Attempts to define the script as literature "tend to fall victim to related problems of defining literature and constructing evaluation criteria that determine whether a particular text or even an entire genre deserves to be part of the canon." If a definition of literature is not generally accepted, in chapter four we aim to list its most important perspectives and the possibility of their applicability to scenarios. We do not consider the exemplification by specific scenarios and their framing according to certain perspectives, but we propose to report to the rules and techniques of screenwriting, thus showing the belonging of all scenarios that comply with the same rules to those definitions. Linguistic, semantic perspective, literature seen as an act of eloquence, aesthetic definition, cognitive, institutional or social practice, approach to family resemblance and stylistic reporting and through the test of time will be developed by constantly comparing literature and scenarios and questioning the possibilities of framing of the latter.

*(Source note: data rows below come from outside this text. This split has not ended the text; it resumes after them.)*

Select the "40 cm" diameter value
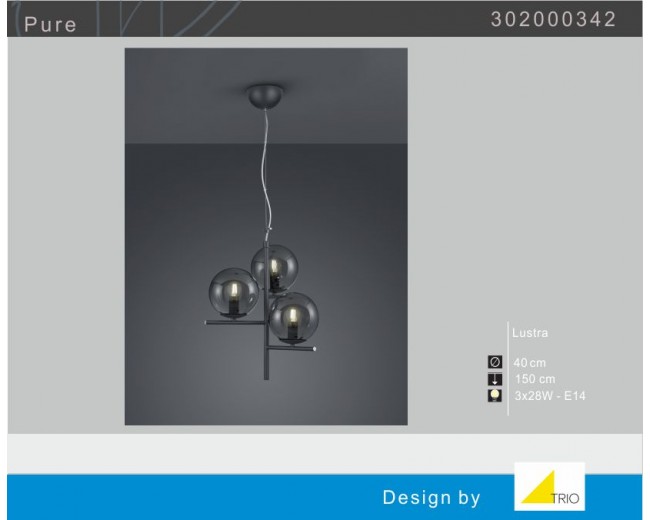Screen dimensions: 650x520 (531, 362)
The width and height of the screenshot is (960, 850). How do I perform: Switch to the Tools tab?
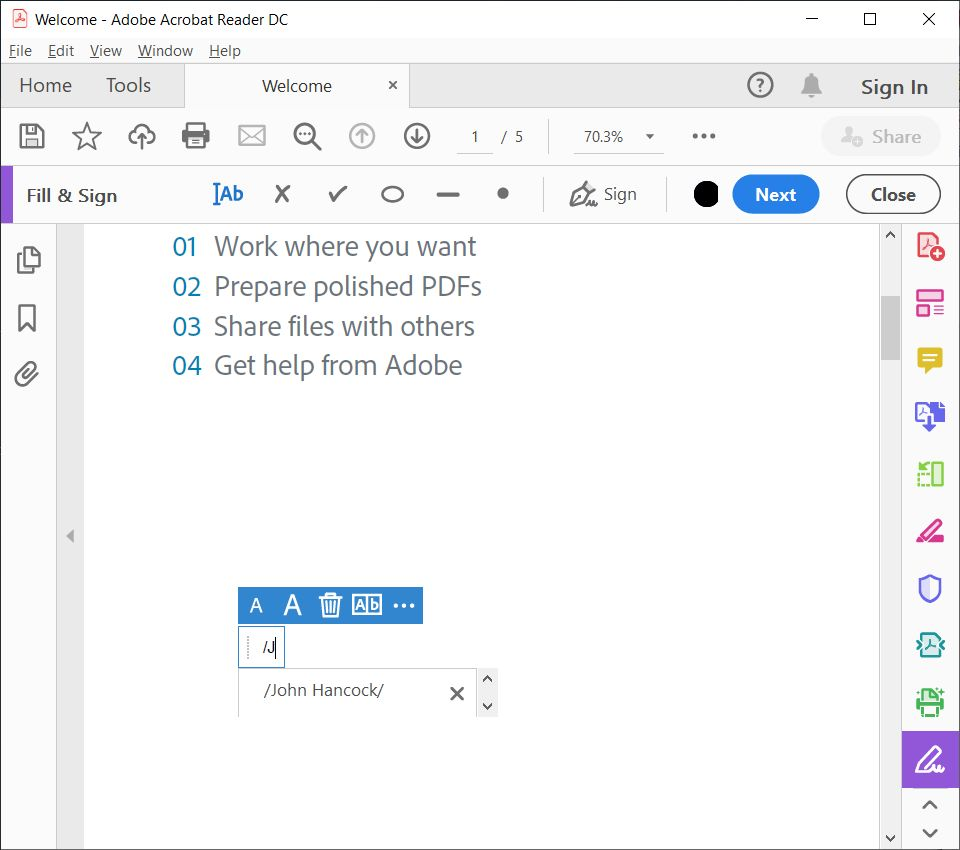(x=128, y=86)
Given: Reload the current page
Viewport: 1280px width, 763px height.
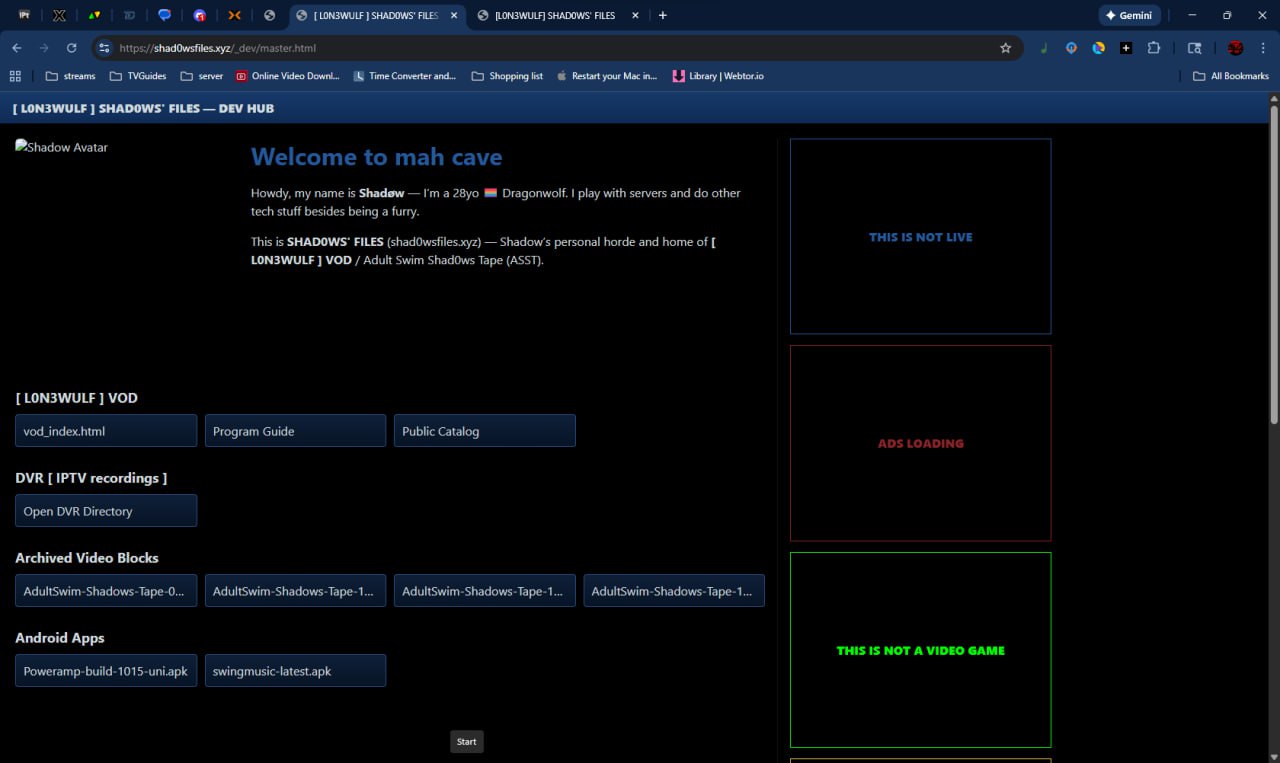Looking at the screenshot, I should [x=71, y=48].
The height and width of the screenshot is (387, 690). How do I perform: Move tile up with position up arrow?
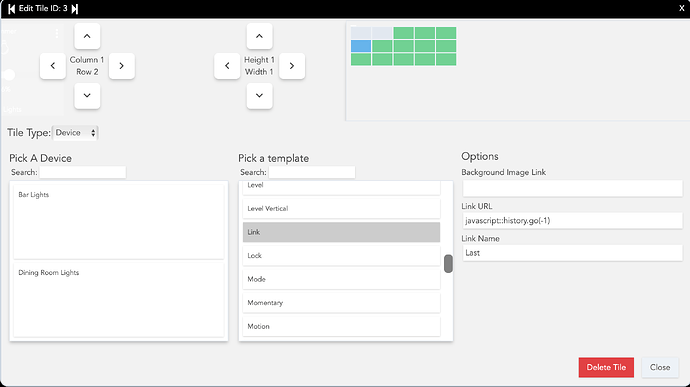coord(87,36)
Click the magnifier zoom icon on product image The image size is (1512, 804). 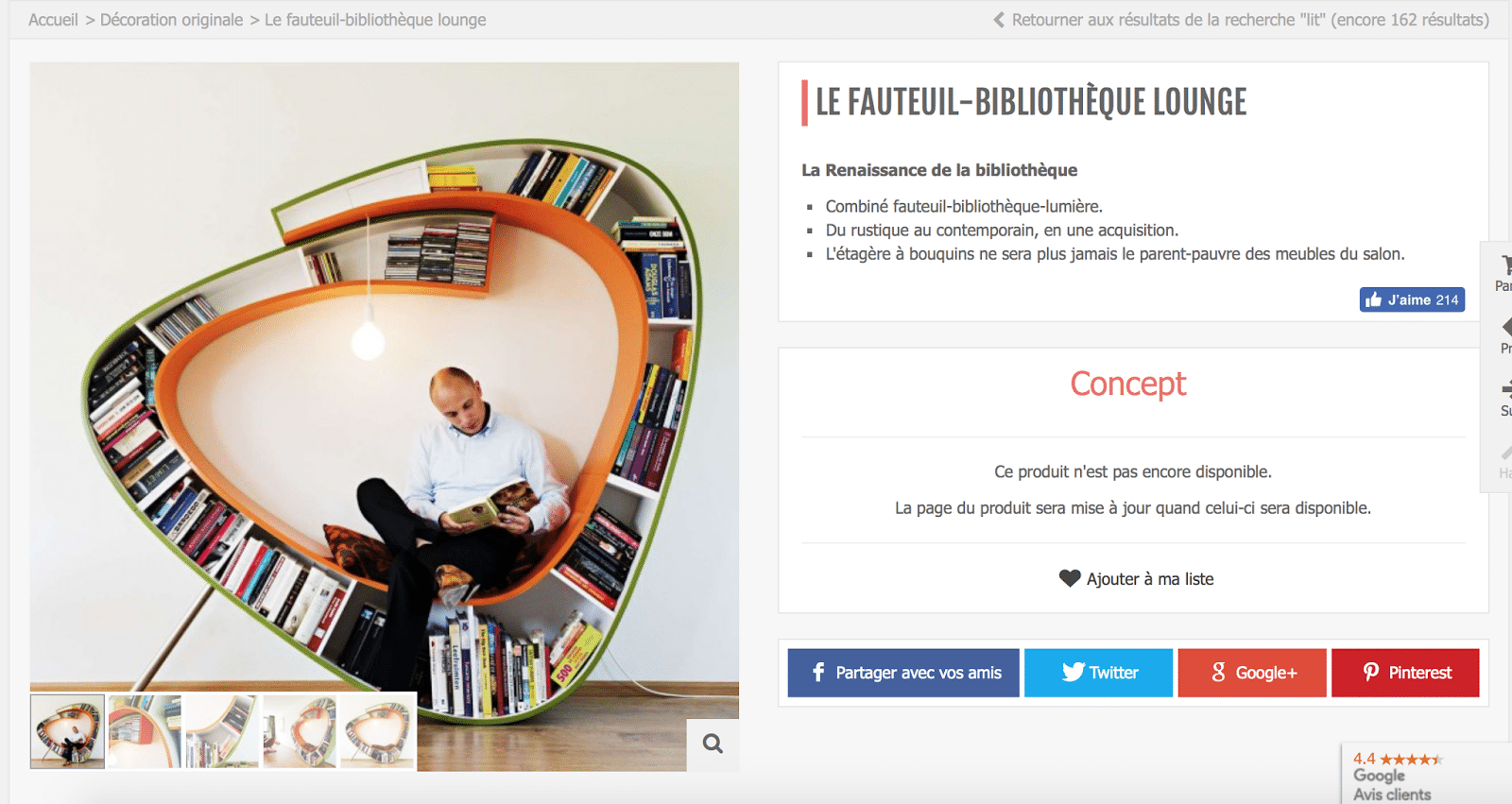click(713, 744)
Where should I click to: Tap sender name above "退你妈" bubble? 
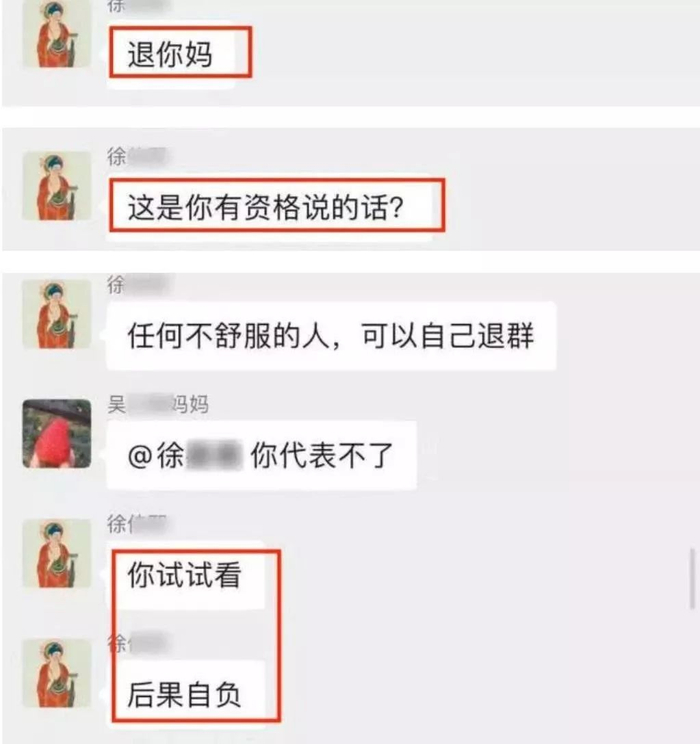coord(136,6)
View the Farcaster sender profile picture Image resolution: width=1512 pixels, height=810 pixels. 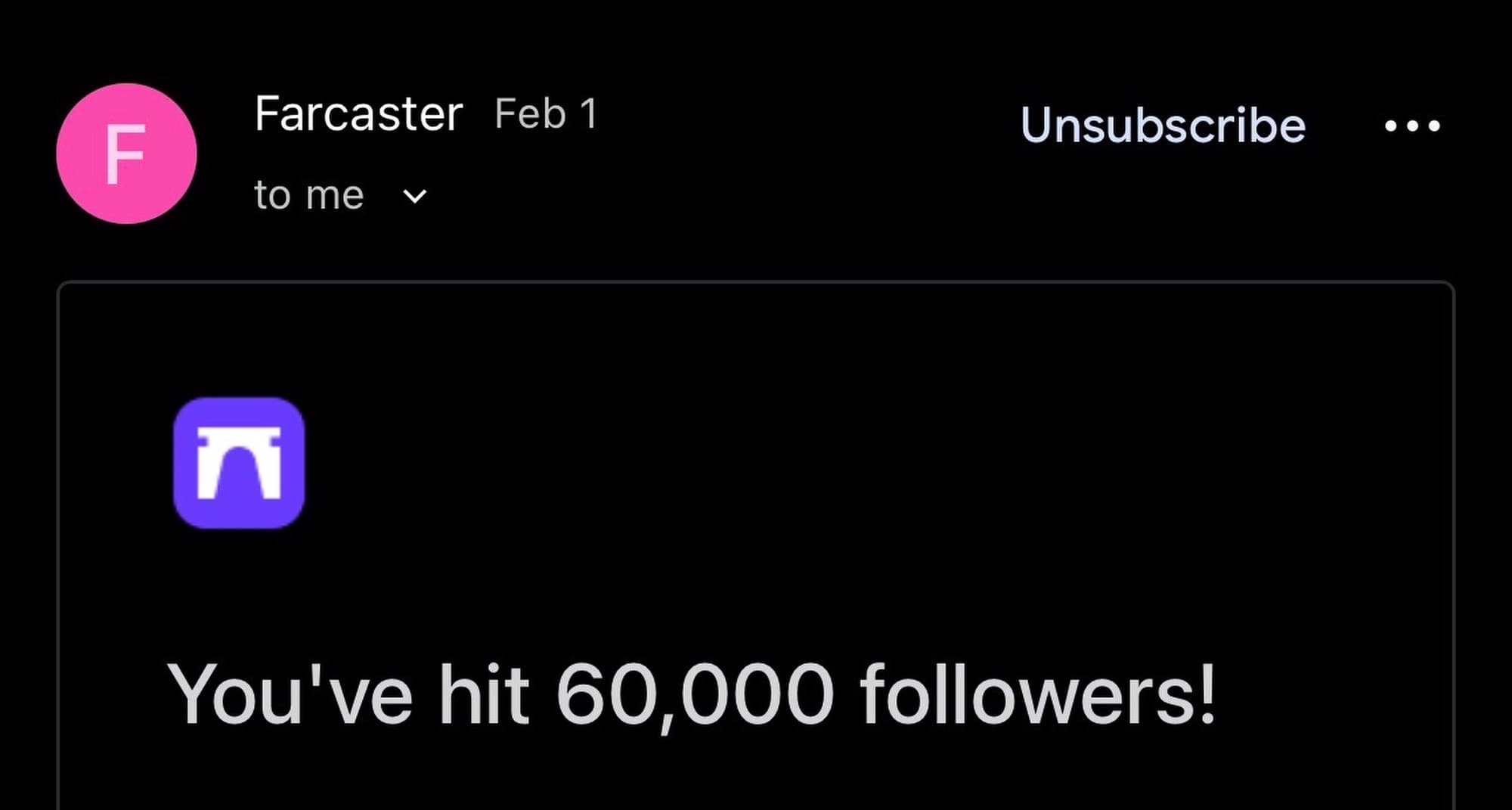coord(126,154)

At the end of the chapter, the approach will be broadened: we will also draw possible definitions of the novel in order to question whether the script is not, in fact, an atypical form of it.
At the end of the research we intend to conduct a case study in which we will discuss, analyze and compare the opinions of readers. These are the ones that are talked about so much, but they rarely talk about the experience of reading a script. Following the comparative analysis, we will draw possible links between literary and screenwriting texts, we will refer to literary texts from a screenwriting perspective, researching the possibility that they are, in fact, without the will of their authors, some examples of scenarios. We will also research, comparatively, screenwriting and literary writing techniques. In fact, we will talk about the creation and reception of a screenplay: the techniques referring to the creation and the constant comparison with authors of literature devoted to the possible reception of the screenplays. But to conclude the study we consider important the point of view of those we are talking about, that of the readers.